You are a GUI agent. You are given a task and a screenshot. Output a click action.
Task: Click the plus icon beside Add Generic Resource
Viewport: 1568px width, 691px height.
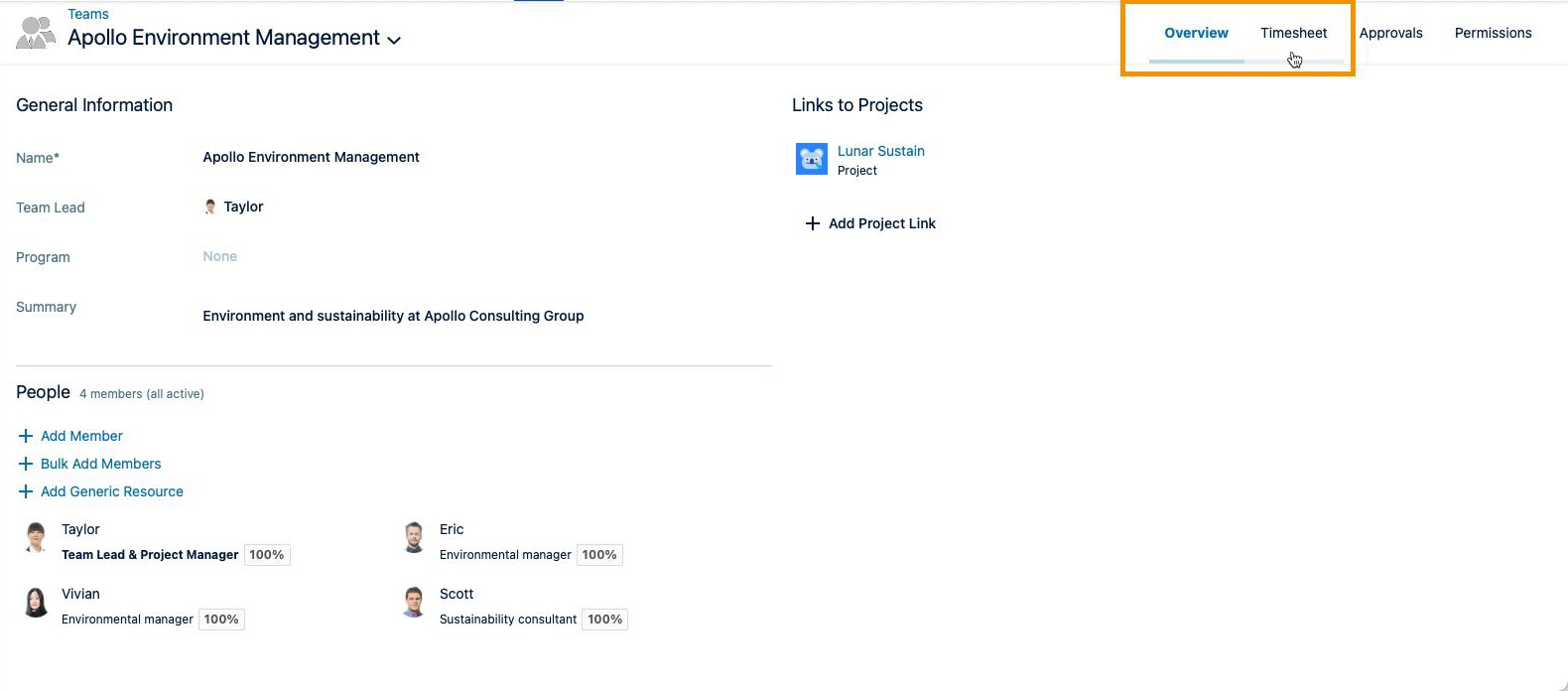(x=26, y=491)
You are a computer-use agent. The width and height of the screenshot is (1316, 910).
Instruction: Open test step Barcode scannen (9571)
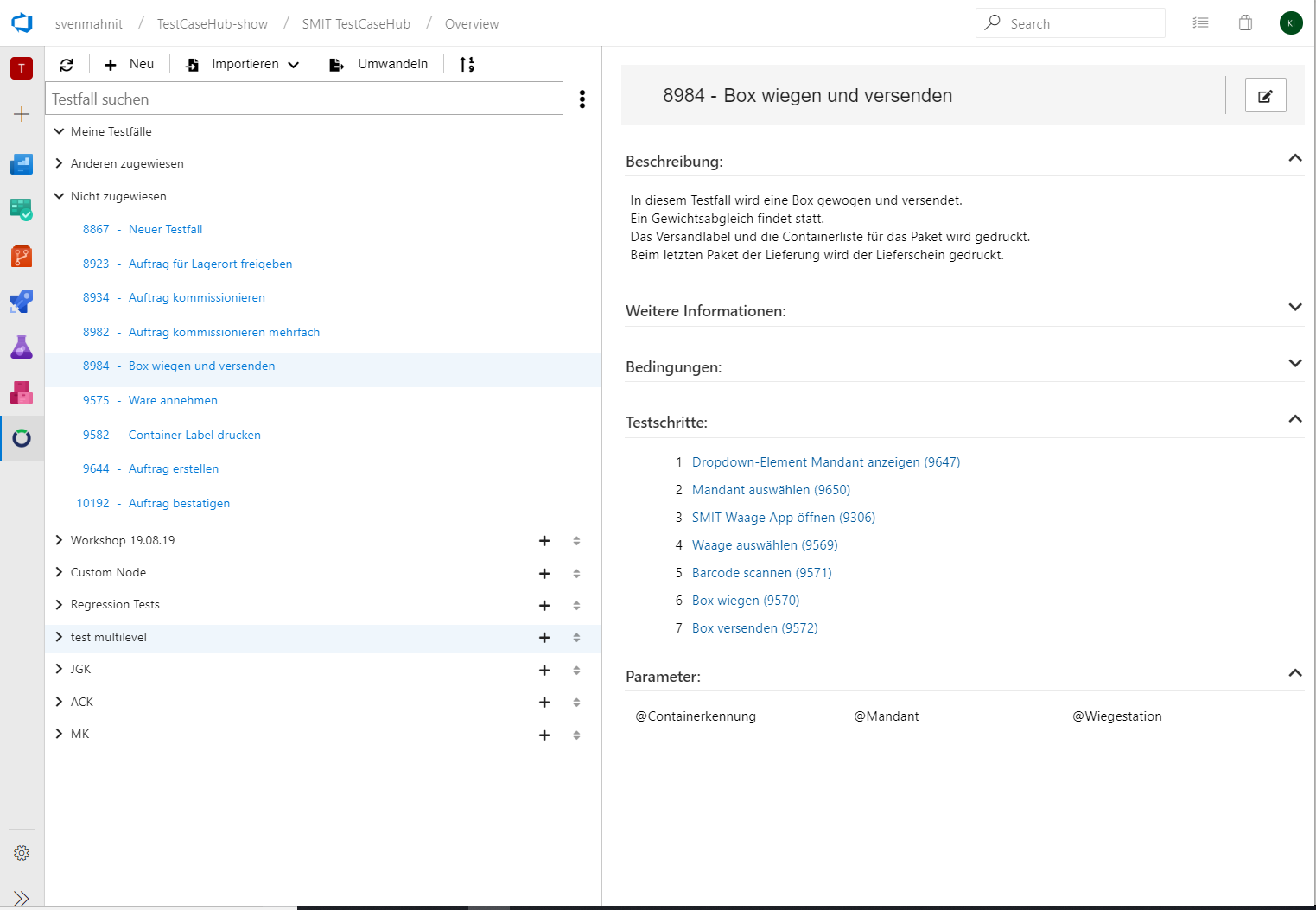(x=761, y=572)
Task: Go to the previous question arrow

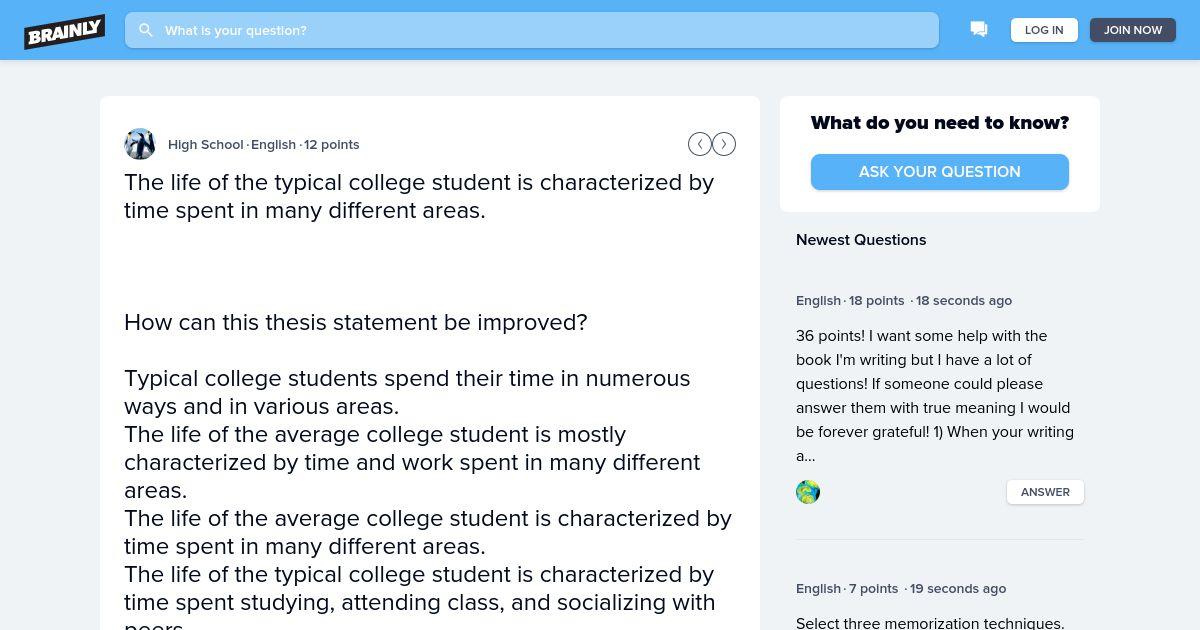Action: pyautogui.click(x=700, y=145)
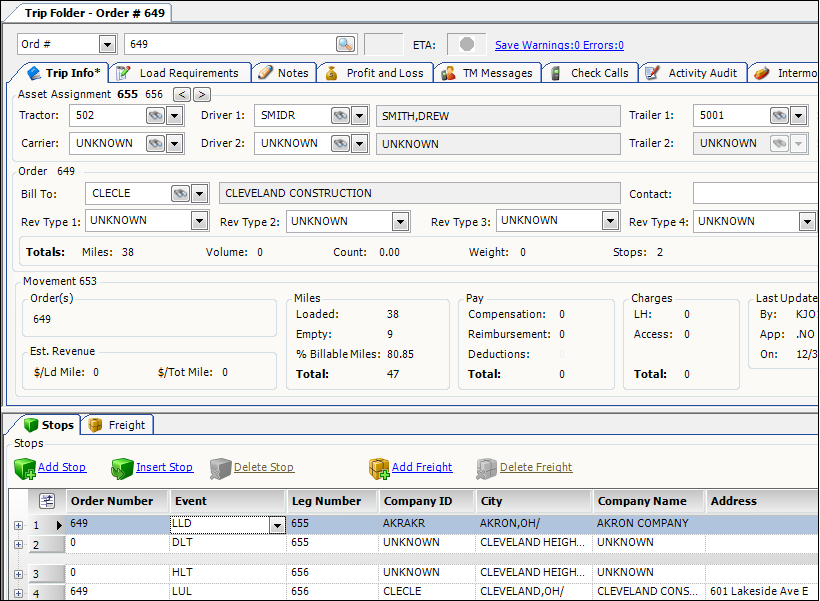Open the Ord # search type dropdown
Viewport: 820px width, 601px height.
(107, 44)
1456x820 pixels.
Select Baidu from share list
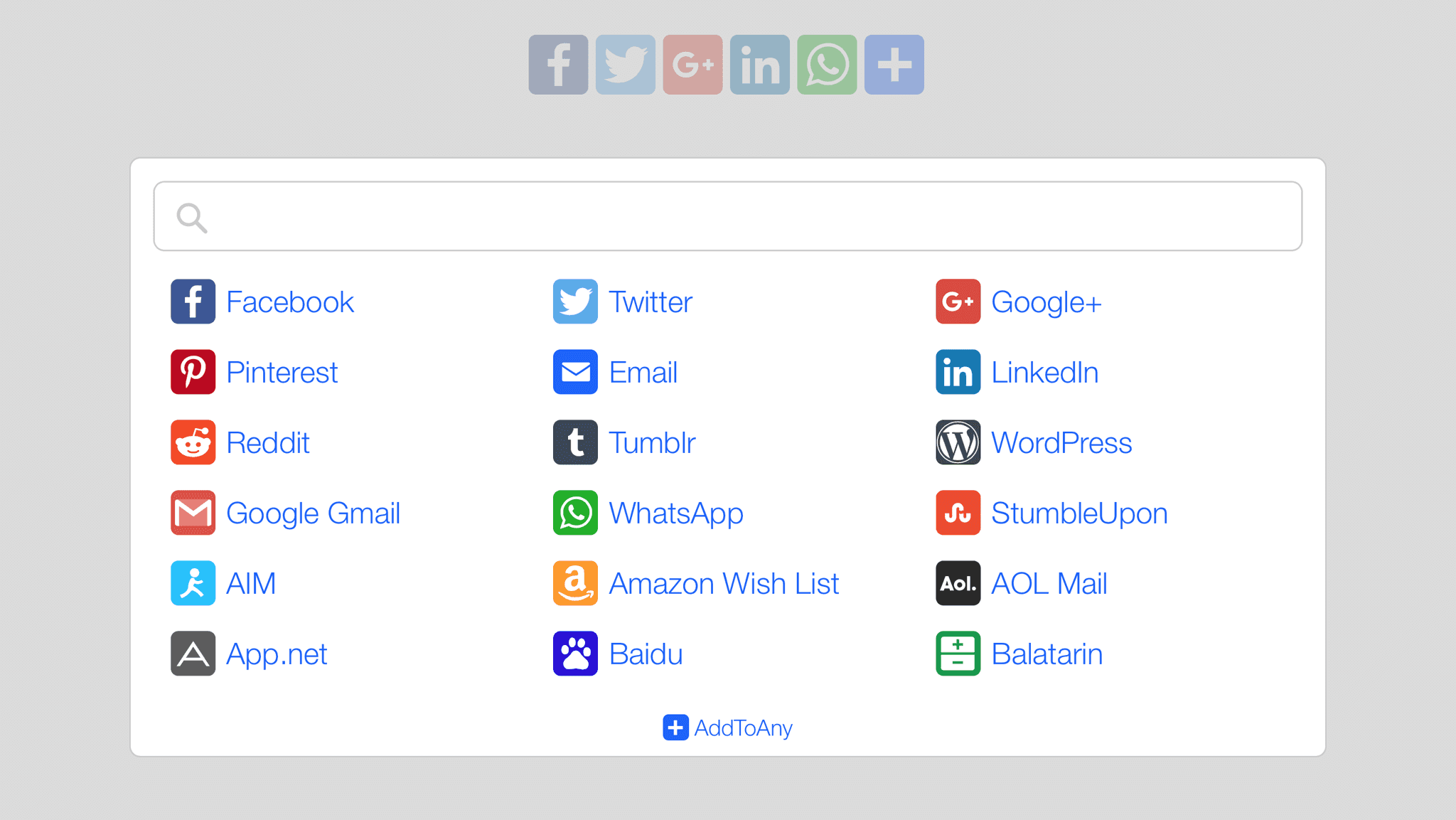621,653
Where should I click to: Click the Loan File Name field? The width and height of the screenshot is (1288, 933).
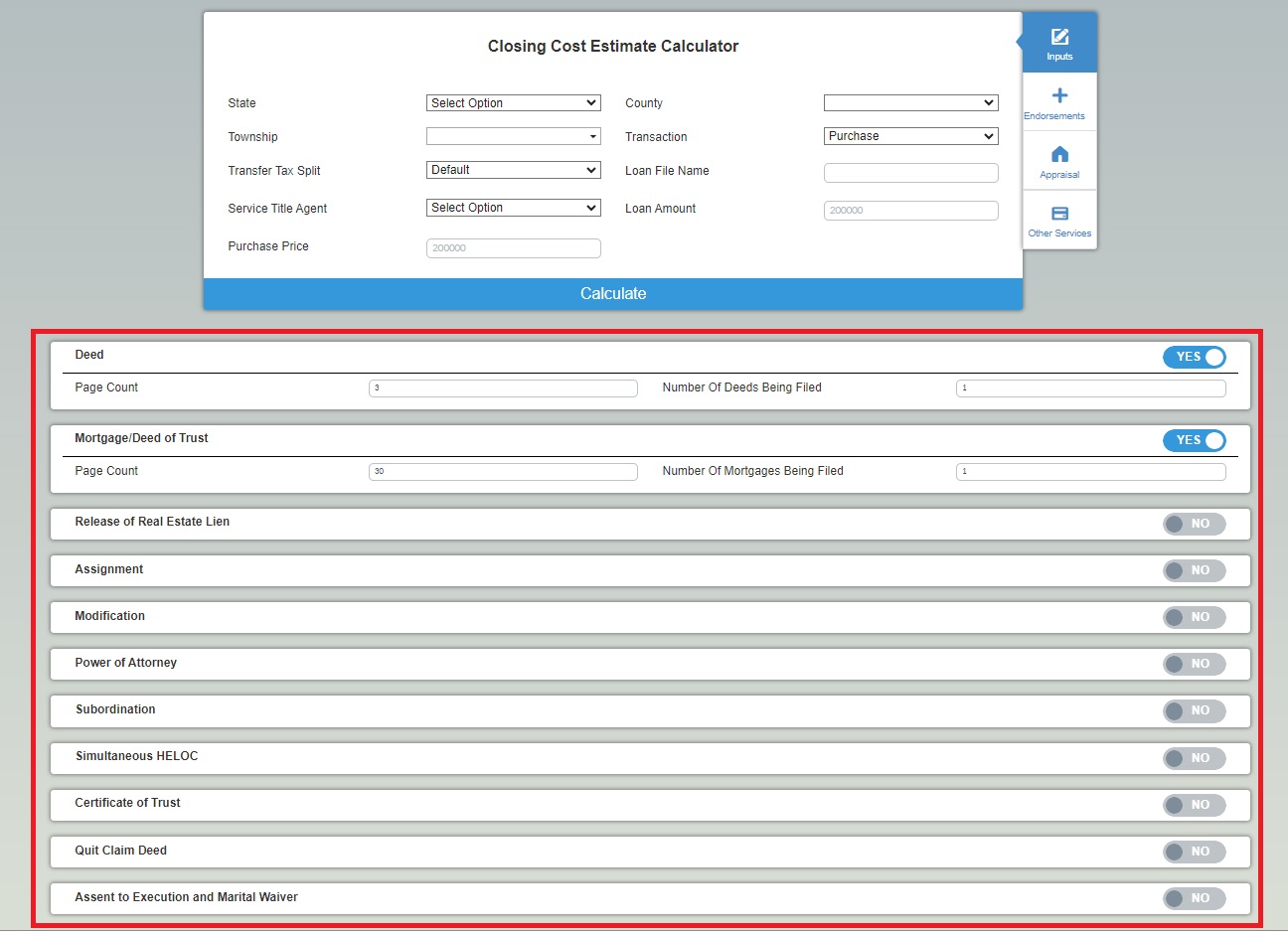tap(910, 173)
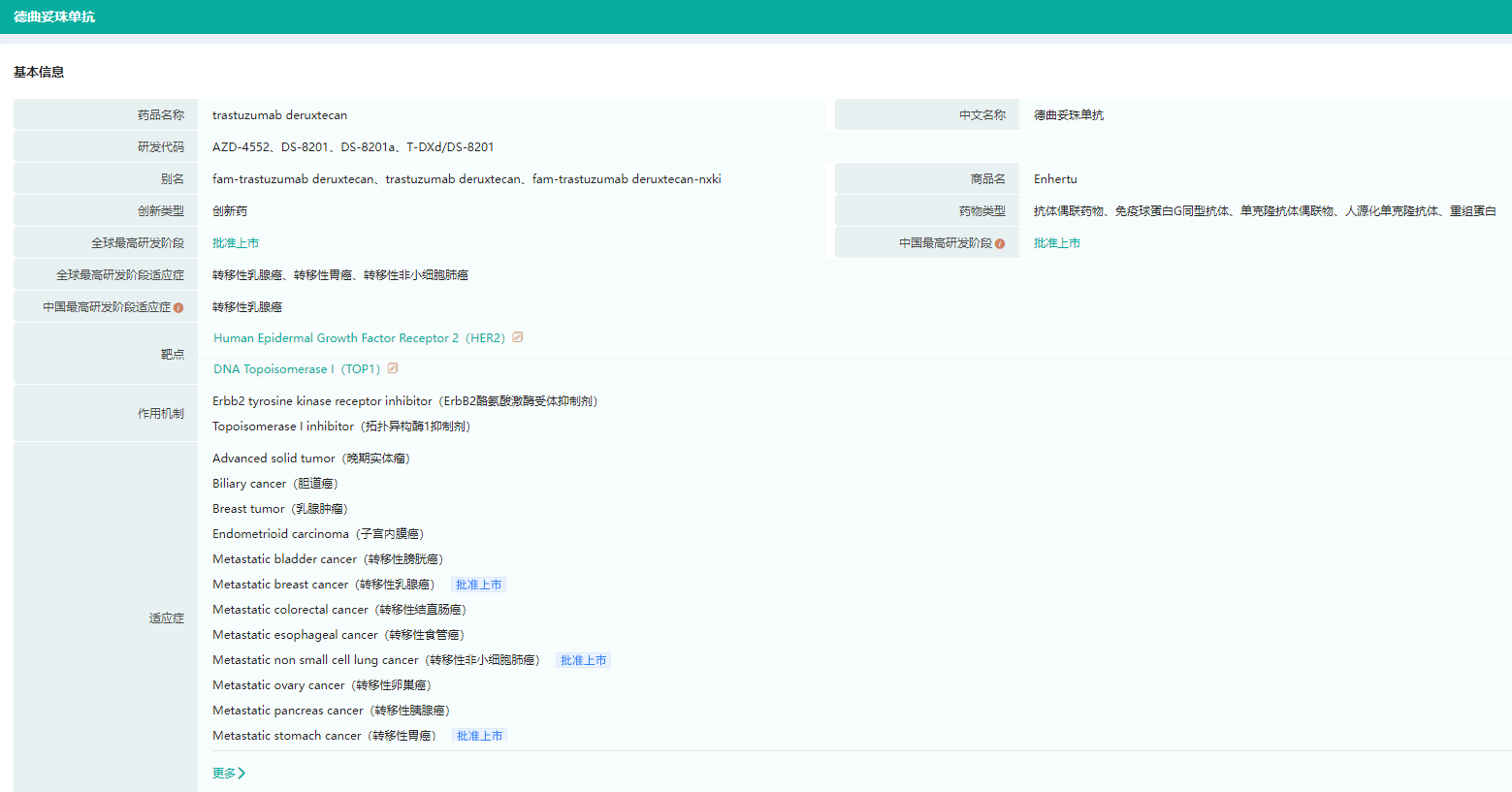The image size is (1512, 792).
Task: Click info icon beside 中国最高研发阶段适应症 label
Action: 178,307
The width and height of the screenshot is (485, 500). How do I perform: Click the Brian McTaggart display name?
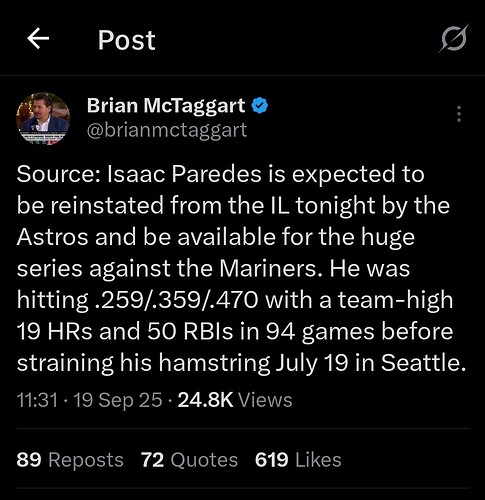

[Assignment] Produce a verbatim copy of the listing, leaving out all pictures.

[Expected output]
You are a GUI agent. You are given a task and a screenshot. Output a click action.
Task: Click the plus icon beside Add Generic Resource
Viewport: 1568px width, 691px height.
(x=26, y=491)
You are a computer-use agent. The width and height of the screenshot is (1316, 910).
Instruction: Open test step Barcode scannen (9571)
(x=761, y=572)
Task: Go to the previous question arrow

Action: pyautogui.click(x=700, y=145)
Open the Ord # search type dropdown
Viewport: 820px width, 601px height.
(107, 44)
1456x820 pixels.
Select Baidu from share list
621,653
Where should I click to: Click the Loan File Name field? The width and height of the screenshot is (1288, 933).
tap(910, 173)
The image size is (1512, 792).
Task: Click info icon beside 中国最高研发阶段适应症 label
Action: 178,307
The width and height of the screenshot is (485, 500). How do I perform: Click the Brian McTaggart display name?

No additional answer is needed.